Car Travel With Your Pets
Traveling by car is generally the best way to travel with pets, because it puts them under the least amount of stress. For long, cross-country trips, consider requesting a sedative from your veterinarian. Although many dogs are used to riding in the car, cats in particular may become stressed, and a prescribed sedative is a useful preventive measure. Another way to prevent stress is to take your pet on short drives through your neighborhood in the days leading up to your trip. This allows your pet to acclimate to car travel.
Although cars are generally safe for animals, it is best to place dogs or cats in a travel carrier or car kennel. This gives them a safe place to relax in the car while also keeping them out from underfoot while you are driving. Stop every three hours to walk your pets and give them water, but only feed them once a day to avoid upset stomachs. Also, don't forget to use a leash or secure the carrier door when you are out of the car. Pets may panic, and if they run off far from home, it may be difficult to find them.
Air Travel With Pets
Most major airlines allow pets to travel in either the cabin or in the cargo hold. Small dogs and most cats can travel in the cabin with you if they are in an airline-approved soft-sided carrier that's small enough to fit under the seat in front of you. Pets going by cargo must also be in an airline-approved crate or kennel; these are available for purchase from many airlines and pet shops.
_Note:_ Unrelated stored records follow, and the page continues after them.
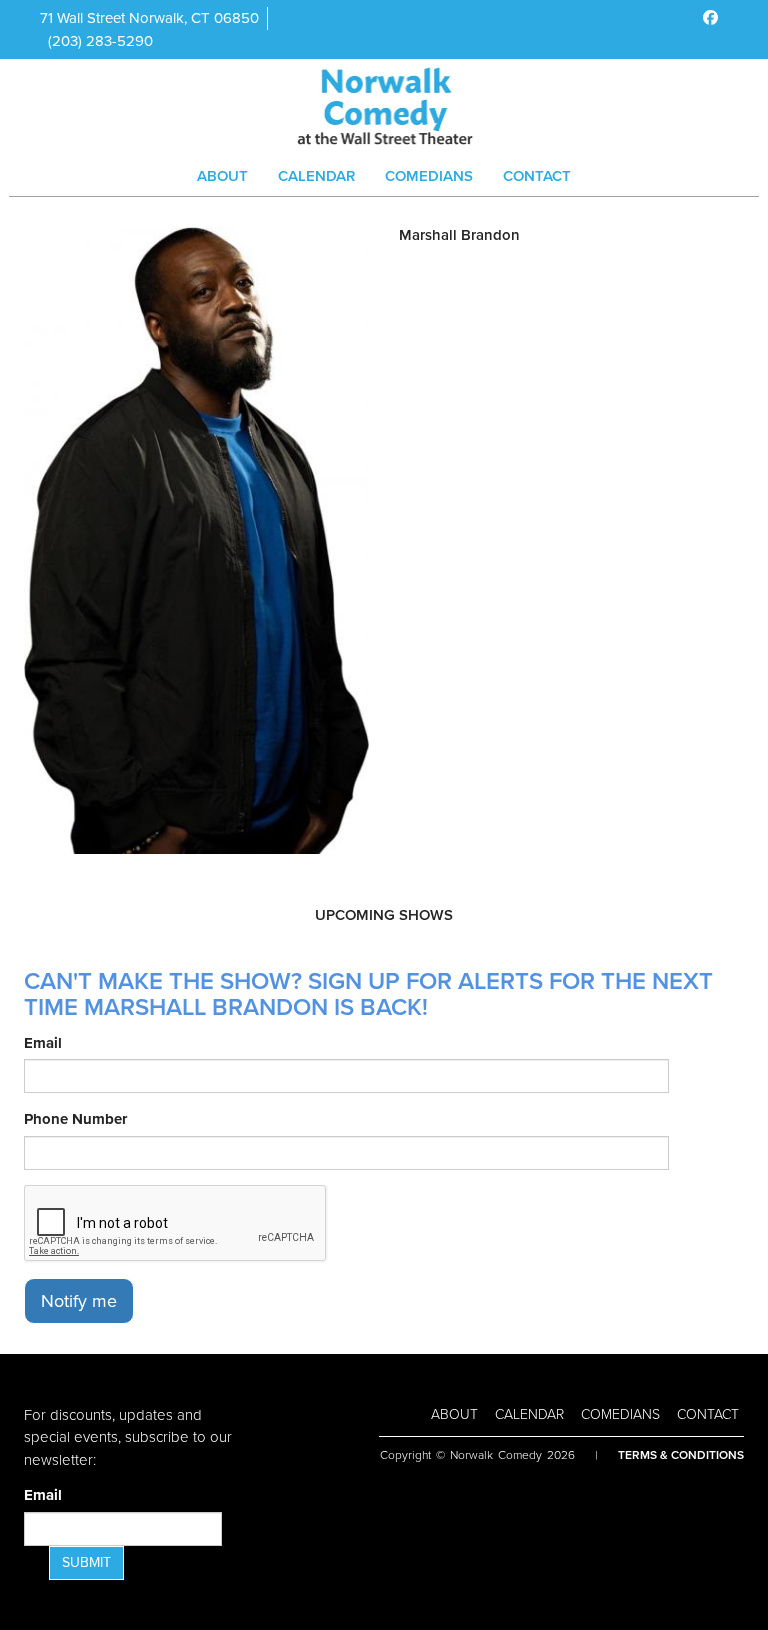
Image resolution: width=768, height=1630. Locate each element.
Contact (537, 176)
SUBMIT (86, 1562)
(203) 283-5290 (100, 41)
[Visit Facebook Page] (710, 18)
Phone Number (75, 1119)
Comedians (429, 176)
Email (43, 1043)
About (222, 176)
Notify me (79, 1301)
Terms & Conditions (681, 1455)
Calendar (316, 176)
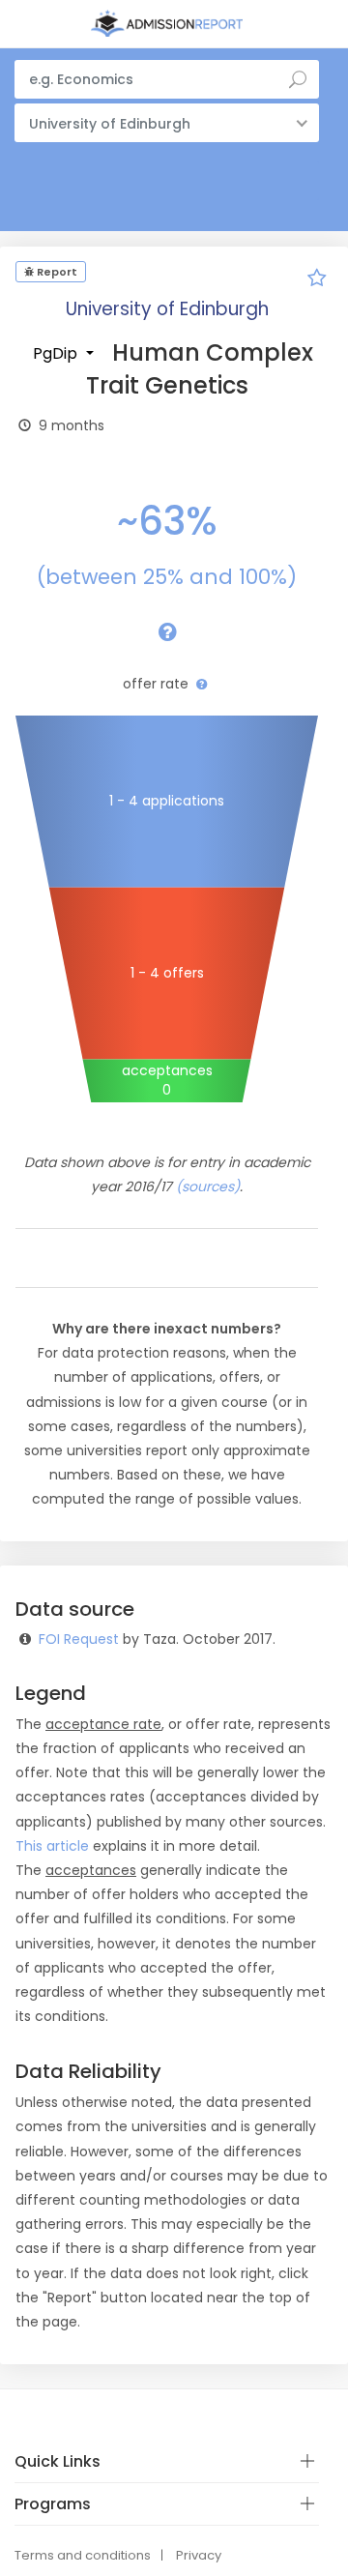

When traveling by air, book the most direct flight to avoid layovers, which are extra stressful to your pet. In fact, some airlines won't let your pet travel on an indirect routing. Most airlines also require a recent veterinary check-up before they'll let your pet fly. Unlike car travel, sedation for air travel is not recommended because spending time in the reduced air pressure of an airliner may cause health problems for your pet. Also, don't forget to pack a leash. You will need to take your pet out of the travel carrier during routine security checks, and a leash may be necessary to keep your pet close by in case it panics.
Bus and Train Travel
On most of the major bus and train companies, including Amtrak and Greyhound, the pet policy dictates that only service animals are allowed on board. If your pet is a service animal, train and bus travel is a solution if you prefer not to fly or drive. Each company has its own rules for travel, but generally you'll need to keep your pet in a carrier or on a leash at all times. Bring a copy of any local laws pertaining to service animals with you in case you run into any resistance as you continue your journey.
Pets and Ride Shares
For ride share programs like Uber and Lyft, pets are transported at the discretion of your driver. Both platforms recommend that, as soon as the ride is confirmed, you text or call the driver to let them know you'd like to transport a pet. Uber also recommends bringing a blanket or travel carrier as a gesture of respect.
There is one exception: Both platforms let riders bring service animals with them. But, again, it's polite to let your driver know that you'll be bringing an animal along for the ride, and to do what you can to keep the pet from getting hair or any other detritus in the car, in case the driver or any future passengers are allergic.